Vor Datenübermittlung ist der Webseitenbetreiber aber Mitverantwortlicher

Allerdings könne der Bekagte für die Erhebung und Übermittlung der Besucherdaten an Facebook gemeinsam mit Facebook als verantwortlich angesehen werden. Denn dabei entscheide der Beklagte zusammen mit Facebook über die Datenverarbeitung. Die Einbindung des „Gefällt mir“-Buttons auf der Webseite ermögliche es, Produktwerbung zu optimieren. Facebook werde angezeigt, wenn ein Besucher den Button anklickt.
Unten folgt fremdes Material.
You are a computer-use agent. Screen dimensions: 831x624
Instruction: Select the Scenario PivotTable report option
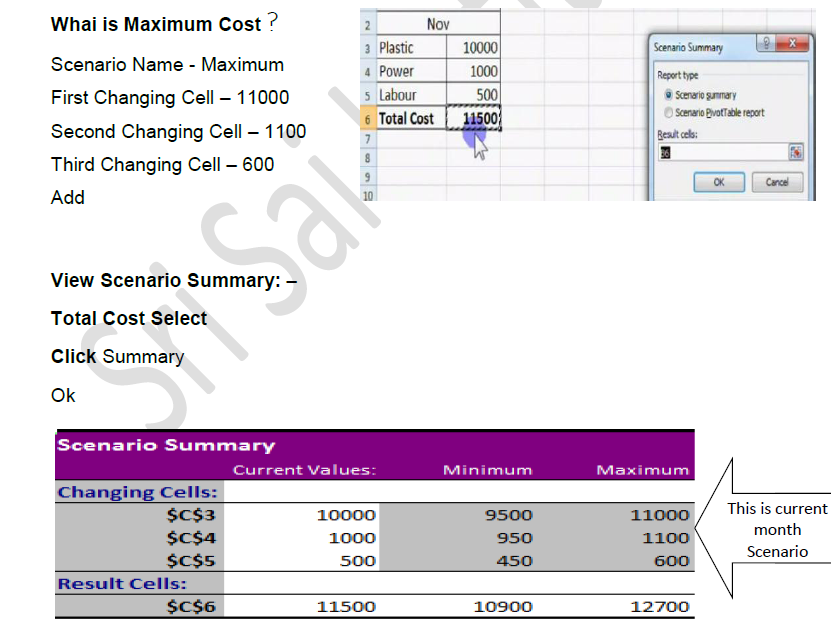[668, 112]
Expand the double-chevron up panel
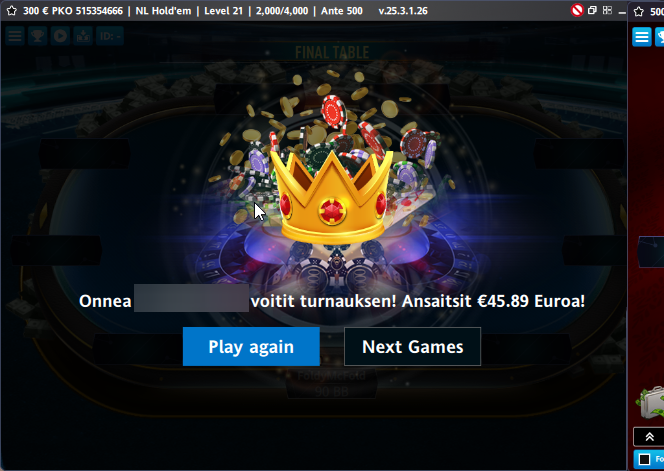 coord(649,437)
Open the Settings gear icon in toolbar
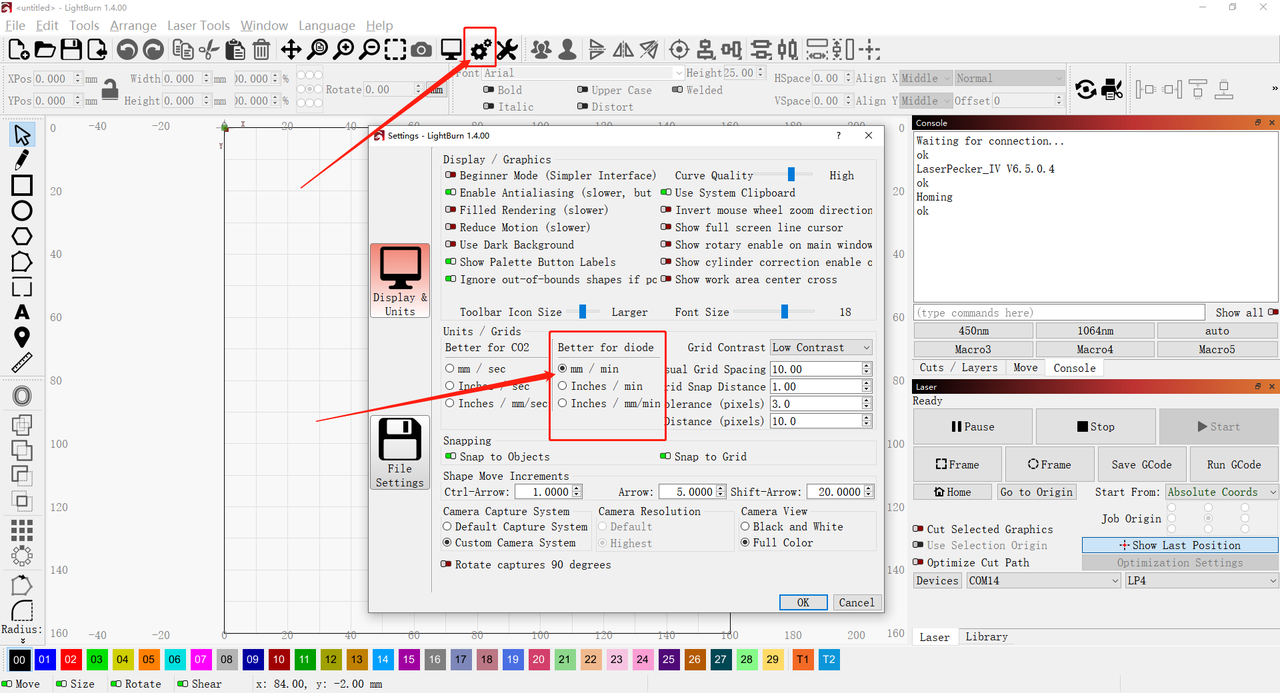This screenshot has height=693, width=1280. pos(480,49)

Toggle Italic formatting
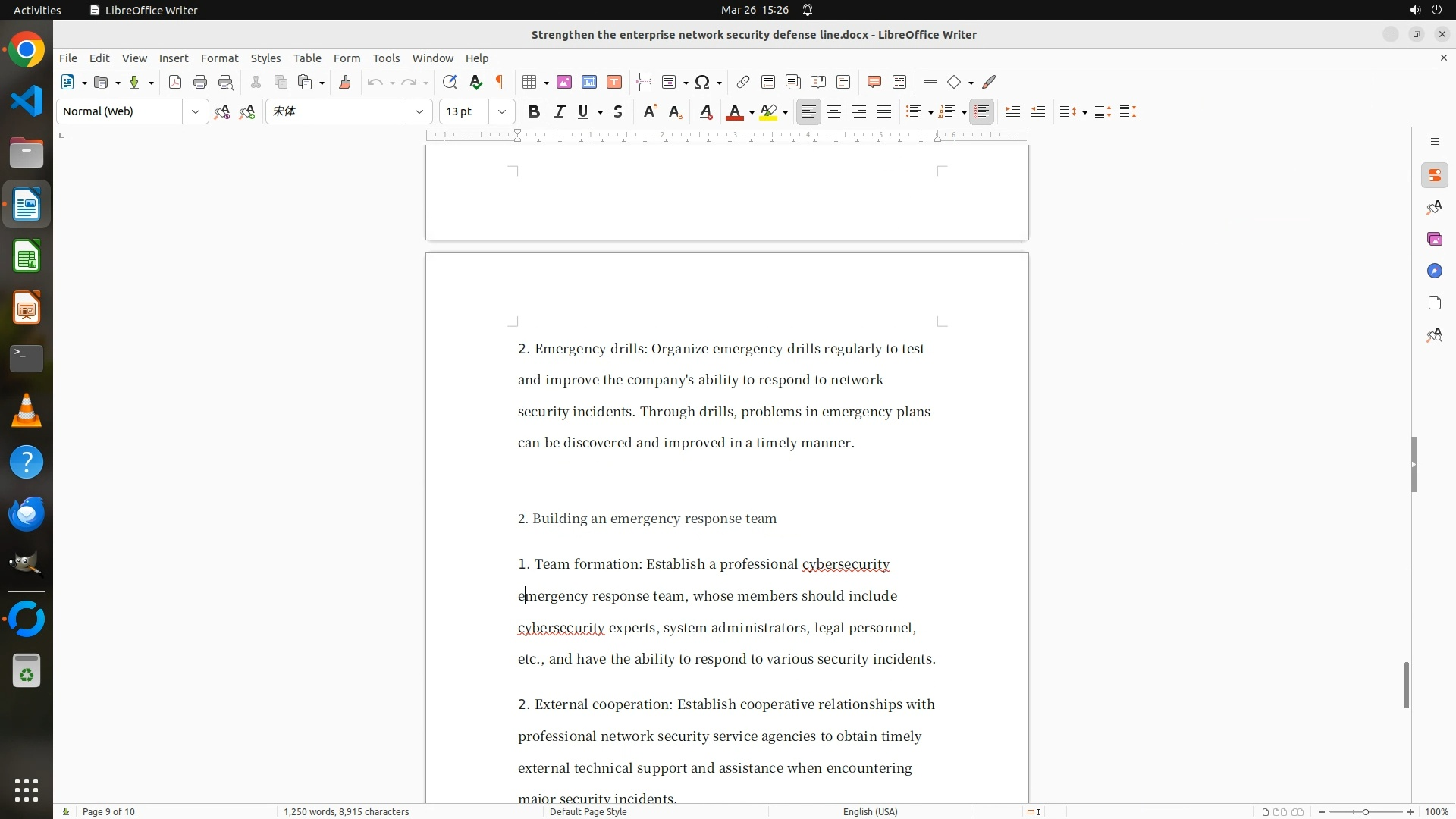pos(559,111)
Der Beklagte sei mit der Einbindung des Buttons und der damit verbundenen Datenerhebung und -weitergabe offenbar auch einverstanden gewesen. Denn dadurch komme er in den Genuss eines wirtschaftlichen Vorteils durch verbesserte Produktwerbung. Für eigene wirtschaftliche Zwecke über die Besucherdaten verfügen zu können, stelle die Gegenleistung für den durch Facebook gebotenen Vorteil dar. Somit sei der Webseitenbetreiber für bestimmte Datenverarbeitungsvorgänge wie die Datenerhebung und deren Übermittlung an Facebook als (mit-)verantwortlich einzustufen.

Vorherige Einwilligung für (mit)verantwortliche Datenerhebung

Grundsätzlich habe der Webseitenbetreiber aber – wenn die Besucher ihre Einwilligung gegeben haben – diese Einwilligung vorher (nur) für die Vorgänge einzuholen, für die er auch (mit-)verantwortlich sei. Dies betreffe somit nur die Datenerhebung und -übermittlung.

Berechtigtes Interesse bei Mitverantwortlichkeit auf beiden Seiten

Ist die Datenverarbeitung zur Verwirklichung eines berechtigten Interesses erforderlich, müsse jeder der (Mit-)Verantwortlichen, d.h. der Betreiber der Webseite und der Anbieter des Social Plugins, mit der Datenerhebung ein berechtigtes Interesse verfolgen. Nur dann seien diese Vorgänge für jeden Einzelnen auch gerechtfertigt.

Was ist jetzt zu tun?

Somit sollten Webseitenbetreiber zukünftig darauf achten, dass die genutzten Social Plugins (nicht nur von Facebook, sondern auch Instagram, Twitter & Co.) nicht von Anfang an aktiviert sind. Vor dem „Teilen“ ist regelmäßig die Einwilligung des Webseitenbesuchers einzuholen. Am besten funktioniert das mit dem Shariff-Button, einem Open Source-Programm oder der Zwei-Klick-Lösung (also allen Safe Sharing Tools).

Es ist davon auszugehen, dass Facebook aufgrund dieses Urteils demnächst seine Nutzungsbedingungen anpassen wird. Dann ist wohl hinsichtlich der gemeinsamen Verantwortlichkeit bei der Datenverarbeitung eine entsprechende Vereinbarung zu treffen. Die Datenschutzerklärung der Webseite und im speziellen die Informationen zu den Social Media-Plugins sind in dem Zusammenhang zu überarbeiten und dem Urteil anzupassen.